Database Management: Optimizer, Statistics and Performance
Ask yourself: What is the purpose of optimization statistics?
It is to get statistics for the data in the RDBMS so the optimizer
can create a query plan to find a fast path to the data, it is part
of database management.
Statistics are created by running 'ANALYZE' in Oracle, 'update statistics'
in Informix or 'vacuum' in Postgresql and other utilities in other
RDBMS. But a performance problem may occur if the processing to
get the statistics takes a significant amount of time in a large application.
Sometimes people see large increases in performance from statistics and
think that they must run the statistics jobs to reflect every change in
the data. This is usually not needed, the optimizer will probably
pick the same method to get data from a table that has a million rows
as when it has a million and a half or even ten million.

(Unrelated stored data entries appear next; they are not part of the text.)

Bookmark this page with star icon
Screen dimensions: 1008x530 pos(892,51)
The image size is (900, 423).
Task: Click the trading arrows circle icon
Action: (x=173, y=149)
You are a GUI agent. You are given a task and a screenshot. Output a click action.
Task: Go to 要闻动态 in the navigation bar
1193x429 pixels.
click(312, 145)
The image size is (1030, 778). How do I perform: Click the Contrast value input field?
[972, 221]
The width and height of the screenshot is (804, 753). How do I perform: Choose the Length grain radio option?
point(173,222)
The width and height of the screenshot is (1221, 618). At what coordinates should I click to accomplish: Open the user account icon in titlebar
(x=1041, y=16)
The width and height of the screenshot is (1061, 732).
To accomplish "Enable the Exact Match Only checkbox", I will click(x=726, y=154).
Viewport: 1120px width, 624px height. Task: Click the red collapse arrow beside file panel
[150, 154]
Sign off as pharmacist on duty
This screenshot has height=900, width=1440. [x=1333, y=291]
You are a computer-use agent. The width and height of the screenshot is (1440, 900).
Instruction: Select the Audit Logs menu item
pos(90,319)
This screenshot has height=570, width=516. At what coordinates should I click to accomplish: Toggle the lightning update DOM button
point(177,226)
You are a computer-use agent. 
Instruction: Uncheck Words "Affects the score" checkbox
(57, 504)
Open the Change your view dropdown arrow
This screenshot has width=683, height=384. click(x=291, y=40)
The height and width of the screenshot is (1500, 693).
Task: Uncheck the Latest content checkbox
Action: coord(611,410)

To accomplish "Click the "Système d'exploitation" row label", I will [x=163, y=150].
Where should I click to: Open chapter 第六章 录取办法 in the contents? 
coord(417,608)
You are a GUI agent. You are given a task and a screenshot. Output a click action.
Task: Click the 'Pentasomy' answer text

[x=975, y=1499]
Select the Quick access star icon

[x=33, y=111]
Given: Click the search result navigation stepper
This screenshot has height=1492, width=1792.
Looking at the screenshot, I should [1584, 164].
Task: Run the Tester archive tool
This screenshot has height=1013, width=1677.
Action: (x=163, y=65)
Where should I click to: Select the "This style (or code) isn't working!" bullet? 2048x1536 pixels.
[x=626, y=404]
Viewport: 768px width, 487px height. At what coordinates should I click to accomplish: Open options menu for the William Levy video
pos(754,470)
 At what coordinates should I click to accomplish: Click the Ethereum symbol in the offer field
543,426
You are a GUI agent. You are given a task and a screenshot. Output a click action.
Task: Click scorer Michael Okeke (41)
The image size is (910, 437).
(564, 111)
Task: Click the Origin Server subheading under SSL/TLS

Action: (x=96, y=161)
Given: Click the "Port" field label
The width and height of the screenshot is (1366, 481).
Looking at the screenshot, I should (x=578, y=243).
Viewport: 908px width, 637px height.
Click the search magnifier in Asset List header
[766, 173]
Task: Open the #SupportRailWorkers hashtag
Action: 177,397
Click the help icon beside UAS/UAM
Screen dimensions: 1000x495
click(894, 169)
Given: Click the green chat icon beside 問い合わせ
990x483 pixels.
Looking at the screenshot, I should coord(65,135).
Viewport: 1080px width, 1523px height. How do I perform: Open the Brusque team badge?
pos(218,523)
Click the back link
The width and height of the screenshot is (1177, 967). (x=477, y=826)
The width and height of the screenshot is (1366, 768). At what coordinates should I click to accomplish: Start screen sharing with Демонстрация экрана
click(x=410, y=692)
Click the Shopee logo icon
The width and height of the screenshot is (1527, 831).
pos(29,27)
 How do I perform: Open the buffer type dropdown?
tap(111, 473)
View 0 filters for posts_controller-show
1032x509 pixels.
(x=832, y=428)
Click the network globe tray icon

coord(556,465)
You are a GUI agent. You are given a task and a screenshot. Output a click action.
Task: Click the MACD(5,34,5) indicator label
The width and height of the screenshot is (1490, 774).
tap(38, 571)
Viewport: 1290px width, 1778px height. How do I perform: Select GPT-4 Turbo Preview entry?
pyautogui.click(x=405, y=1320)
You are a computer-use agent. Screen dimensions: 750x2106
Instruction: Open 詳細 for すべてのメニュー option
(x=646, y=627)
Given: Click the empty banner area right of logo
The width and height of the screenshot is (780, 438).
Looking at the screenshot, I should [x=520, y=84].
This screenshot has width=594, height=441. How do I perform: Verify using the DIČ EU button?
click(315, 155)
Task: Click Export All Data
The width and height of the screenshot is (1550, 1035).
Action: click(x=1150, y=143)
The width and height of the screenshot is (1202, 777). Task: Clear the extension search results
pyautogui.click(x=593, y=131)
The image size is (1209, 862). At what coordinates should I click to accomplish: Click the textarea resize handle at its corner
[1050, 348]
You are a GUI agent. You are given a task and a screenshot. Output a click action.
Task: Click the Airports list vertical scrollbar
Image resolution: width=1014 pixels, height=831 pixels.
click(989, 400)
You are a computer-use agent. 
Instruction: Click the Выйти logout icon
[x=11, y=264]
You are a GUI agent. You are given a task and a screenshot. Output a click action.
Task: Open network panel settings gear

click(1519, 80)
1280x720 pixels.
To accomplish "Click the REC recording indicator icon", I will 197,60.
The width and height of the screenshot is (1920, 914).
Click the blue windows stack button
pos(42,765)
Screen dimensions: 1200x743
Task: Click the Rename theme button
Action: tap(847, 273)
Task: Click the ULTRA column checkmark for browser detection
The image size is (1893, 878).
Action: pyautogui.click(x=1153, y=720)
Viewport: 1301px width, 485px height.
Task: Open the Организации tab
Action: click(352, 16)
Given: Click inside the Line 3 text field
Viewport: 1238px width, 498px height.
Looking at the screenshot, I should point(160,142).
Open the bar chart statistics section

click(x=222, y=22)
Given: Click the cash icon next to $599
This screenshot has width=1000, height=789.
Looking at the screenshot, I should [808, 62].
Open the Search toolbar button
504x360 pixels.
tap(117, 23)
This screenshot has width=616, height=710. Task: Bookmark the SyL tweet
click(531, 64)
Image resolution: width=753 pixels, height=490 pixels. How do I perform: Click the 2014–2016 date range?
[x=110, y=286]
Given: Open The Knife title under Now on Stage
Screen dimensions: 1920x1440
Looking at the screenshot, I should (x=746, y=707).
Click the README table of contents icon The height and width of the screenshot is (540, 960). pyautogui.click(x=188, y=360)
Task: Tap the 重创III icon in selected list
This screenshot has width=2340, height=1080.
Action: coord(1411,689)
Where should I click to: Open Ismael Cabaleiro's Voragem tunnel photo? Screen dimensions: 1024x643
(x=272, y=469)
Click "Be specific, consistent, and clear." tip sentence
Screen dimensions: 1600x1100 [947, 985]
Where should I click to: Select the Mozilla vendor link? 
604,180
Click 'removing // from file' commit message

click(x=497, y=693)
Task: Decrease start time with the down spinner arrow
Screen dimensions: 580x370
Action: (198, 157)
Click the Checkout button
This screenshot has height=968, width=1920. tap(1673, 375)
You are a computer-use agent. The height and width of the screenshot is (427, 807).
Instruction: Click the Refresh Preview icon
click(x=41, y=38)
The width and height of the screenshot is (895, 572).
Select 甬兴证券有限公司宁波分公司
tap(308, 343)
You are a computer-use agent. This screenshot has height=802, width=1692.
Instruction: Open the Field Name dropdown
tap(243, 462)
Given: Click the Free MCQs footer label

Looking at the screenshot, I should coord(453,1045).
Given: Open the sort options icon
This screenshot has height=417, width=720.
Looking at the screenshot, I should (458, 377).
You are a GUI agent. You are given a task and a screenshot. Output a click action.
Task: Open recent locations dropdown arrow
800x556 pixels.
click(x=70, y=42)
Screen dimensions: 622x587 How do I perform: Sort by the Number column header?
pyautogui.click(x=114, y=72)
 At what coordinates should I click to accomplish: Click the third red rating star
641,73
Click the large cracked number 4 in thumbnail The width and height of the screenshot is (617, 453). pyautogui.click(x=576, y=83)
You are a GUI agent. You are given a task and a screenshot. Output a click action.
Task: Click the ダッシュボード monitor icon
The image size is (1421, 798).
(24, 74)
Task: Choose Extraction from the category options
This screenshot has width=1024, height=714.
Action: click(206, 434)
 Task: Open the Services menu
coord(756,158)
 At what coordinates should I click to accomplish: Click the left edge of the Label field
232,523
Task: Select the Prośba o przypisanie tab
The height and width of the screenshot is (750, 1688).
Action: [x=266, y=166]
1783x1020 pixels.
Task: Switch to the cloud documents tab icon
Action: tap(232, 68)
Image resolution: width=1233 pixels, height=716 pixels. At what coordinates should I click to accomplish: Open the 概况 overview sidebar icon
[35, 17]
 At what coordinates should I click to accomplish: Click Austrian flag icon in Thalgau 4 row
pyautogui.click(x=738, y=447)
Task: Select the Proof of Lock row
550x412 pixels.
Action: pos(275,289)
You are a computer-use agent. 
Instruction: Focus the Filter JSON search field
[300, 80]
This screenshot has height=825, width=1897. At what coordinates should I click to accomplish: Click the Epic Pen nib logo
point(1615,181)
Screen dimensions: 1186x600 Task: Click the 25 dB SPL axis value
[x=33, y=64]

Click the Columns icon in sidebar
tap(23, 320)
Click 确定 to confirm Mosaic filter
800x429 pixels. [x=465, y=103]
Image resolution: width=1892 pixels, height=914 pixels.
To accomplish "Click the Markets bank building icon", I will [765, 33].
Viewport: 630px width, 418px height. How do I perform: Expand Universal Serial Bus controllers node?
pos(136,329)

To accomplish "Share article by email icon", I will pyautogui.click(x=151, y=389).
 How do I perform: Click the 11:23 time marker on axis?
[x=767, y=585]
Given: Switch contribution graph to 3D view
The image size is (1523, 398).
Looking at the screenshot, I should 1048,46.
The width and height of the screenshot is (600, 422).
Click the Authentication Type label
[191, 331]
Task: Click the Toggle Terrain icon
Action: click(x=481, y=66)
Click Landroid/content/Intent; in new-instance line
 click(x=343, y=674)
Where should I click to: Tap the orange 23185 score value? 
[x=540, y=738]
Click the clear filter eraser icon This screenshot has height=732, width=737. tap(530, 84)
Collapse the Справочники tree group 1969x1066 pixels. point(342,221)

So, if the time to process statistics is crippling the application
performance to improve performance, what to do?
If table sizes do not change drastically and the distribution
of values do not change drastically the easiest way to optimize runtime
of the statistics job is to run it fewer times. Instead of five times
a week, run it once a week, or once a month or split the
job to run a few tables per day. Or just once if the size and
distribution of the data is more or less static and no indexes are
changed.
If a table is fluctuating in size by magnitudes of "X" and/or
attribute value distribution has a "large" difference over time
run the statistics job on that particular table more often if it makes
a difference in the performance of the application. If an index
is added to a table, also run the statistics on that table.
Some RDBMS utilities can get statistics on a sample of the data,
or some subset of statistics. The statistics job will run faster.
The idea is that some statistics, even if not complete or totally
accurate, will help the optimizer enough to get a fast path to the data.